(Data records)
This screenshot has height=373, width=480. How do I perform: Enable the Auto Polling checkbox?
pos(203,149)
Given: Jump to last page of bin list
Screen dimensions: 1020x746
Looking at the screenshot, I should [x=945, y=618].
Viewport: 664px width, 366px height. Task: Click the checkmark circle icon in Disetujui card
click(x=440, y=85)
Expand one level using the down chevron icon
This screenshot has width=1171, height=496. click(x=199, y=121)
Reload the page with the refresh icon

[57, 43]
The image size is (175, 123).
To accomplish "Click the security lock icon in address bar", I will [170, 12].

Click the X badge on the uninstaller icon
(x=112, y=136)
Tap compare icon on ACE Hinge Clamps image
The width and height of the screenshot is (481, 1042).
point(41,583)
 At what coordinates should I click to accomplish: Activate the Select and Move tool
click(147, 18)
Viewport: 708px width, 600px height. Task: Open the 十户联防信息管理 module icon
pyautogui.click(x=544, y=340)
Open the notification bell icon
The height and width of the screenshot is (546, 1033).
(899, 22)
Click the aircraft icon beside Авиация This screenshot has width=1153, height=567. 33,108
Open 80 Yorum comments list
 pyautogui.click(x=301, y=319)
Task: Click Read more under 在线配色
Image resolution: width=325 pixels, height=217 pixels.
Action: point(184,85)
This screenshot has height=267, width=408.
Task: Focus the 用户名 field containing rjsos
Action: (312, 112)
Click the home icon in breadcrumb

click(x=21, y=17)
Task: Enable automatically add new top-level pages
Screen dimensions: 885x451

- The problem: Reproduce the listing lines starting at the first line and ending at the line containing "Looking at the", with "checkbox" renamed to "toggle" and nothing else altered.

- Complete answer:
This screenshot has height=373, width=480. How do I perform: Enable the Auto Polling toggle?
pos(203,149)
Given: Jump to last page of bin list
Screen dimensions: 1020x746
Looking at the screenshot, I should [x=945, y=618].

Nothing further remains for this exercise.